WHAT IS EXPECTED
Only an exact copy belongs in the answer: the line with "Task: Open the" and every line after it through the end of the records, pictures left out.

Stored entries:

===

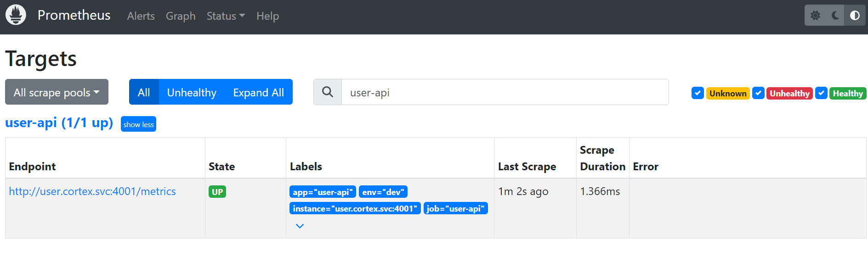The width and height of the screenshot is (868, 279).
Task: Click the target search input field
Action: [505, 92]
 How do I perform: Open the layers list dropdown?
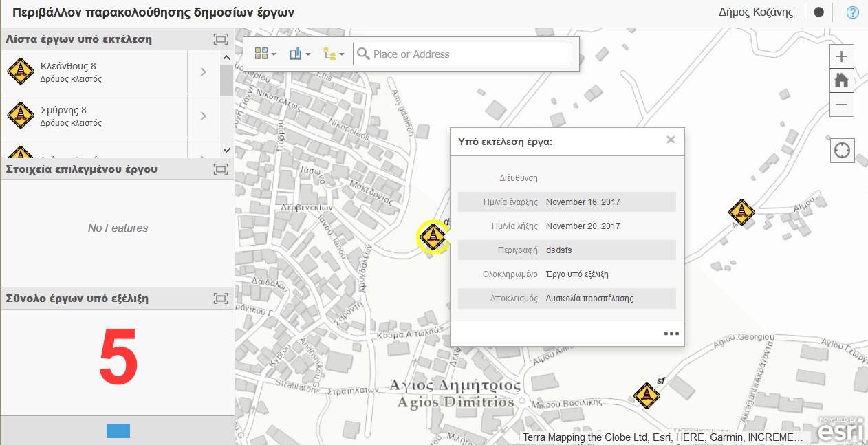coord(334,54)
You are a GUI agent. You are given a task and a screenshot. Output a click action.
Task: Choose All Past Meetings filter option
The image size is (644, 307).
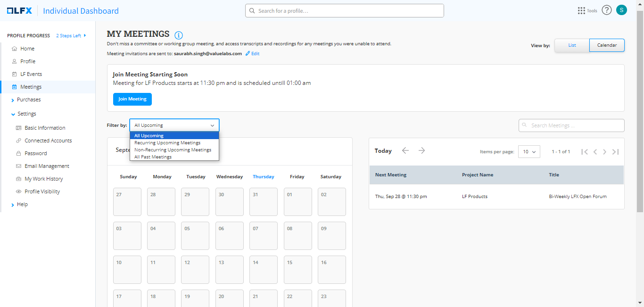pyautogui.click(x=153, y=157)
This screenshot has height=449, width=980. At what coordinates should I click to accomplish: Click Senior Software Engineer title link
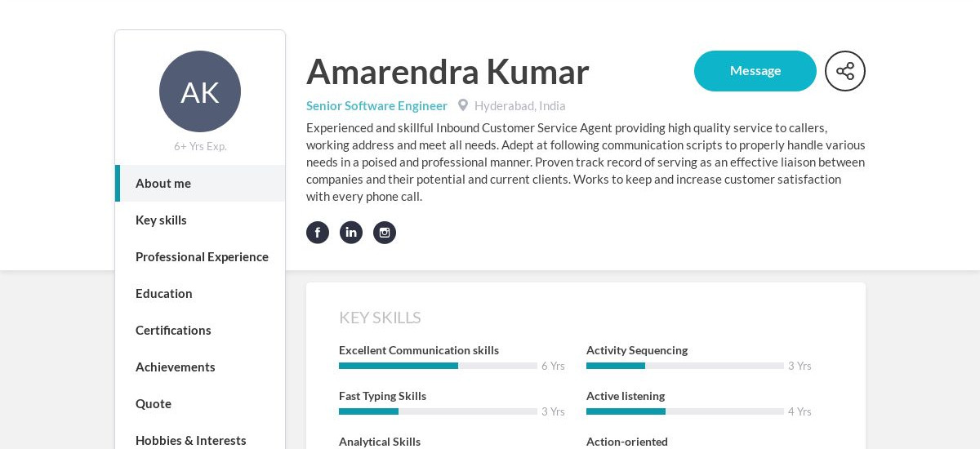pyautogui.click(x=376, y=105)
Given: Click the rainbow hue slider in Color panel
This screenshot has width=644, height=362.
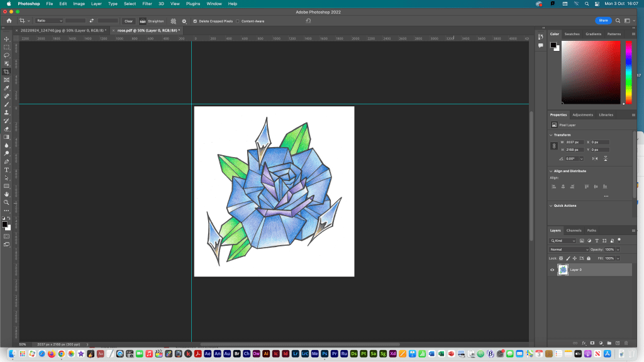Looking at the screenshot, I should pos(628,72).
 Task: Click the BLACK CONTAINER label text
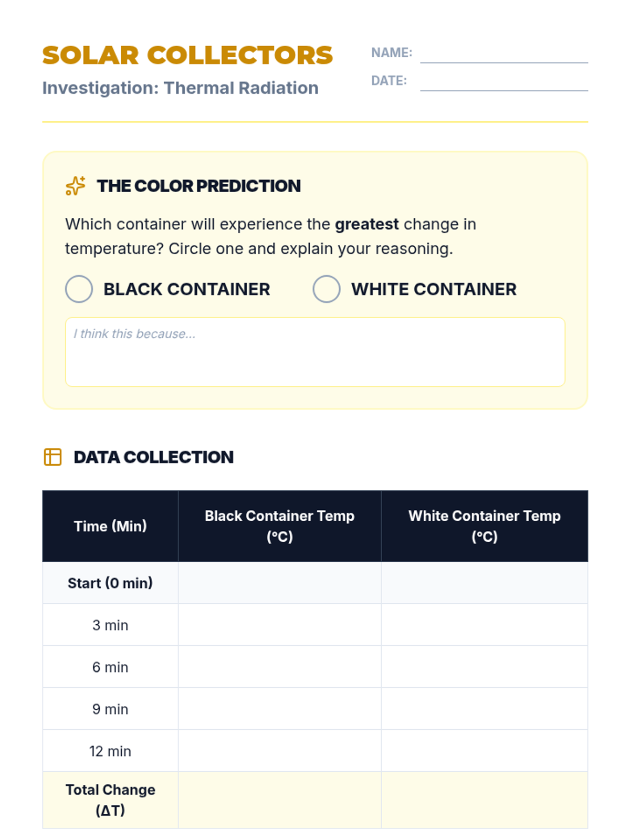tap(186, 289)
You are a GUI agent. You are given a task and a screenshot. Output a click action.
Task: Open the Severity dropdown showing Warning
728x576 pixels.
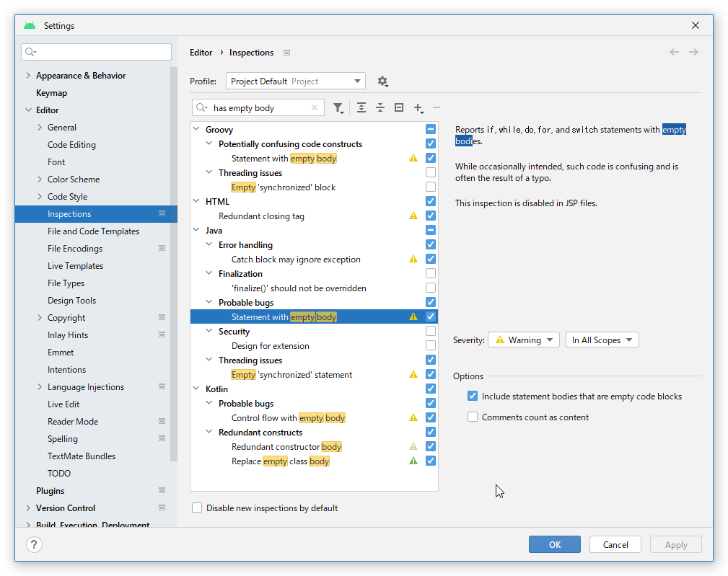pyautogui.click(x=523, y=340)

===

PROBLEM SOLUTION
Task: Open the Severity dropdown showing Warning
728x576 pixels.
pyautogui.click(x=523, y=340)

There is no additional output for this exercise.